● **Assignment**
Each line from the one containing "Open the 帮助(H)" through the last line of the records below is to be repeated as written, with nothing added.
START Record set
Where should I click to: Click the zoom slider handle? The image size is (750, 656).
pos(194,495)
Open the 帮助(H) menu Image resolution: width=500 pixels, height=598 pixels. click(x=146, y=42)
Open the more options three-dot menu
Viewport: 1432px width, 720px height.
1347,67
END Record set
● **Expected answer**
Open the 帮助(H) menu Image resolution: width=500 pixels, height=598 pixels. click(x=146, y=42)
Open the more options three-dot menu
Viewport: 1432px width, 720px height.
1347,67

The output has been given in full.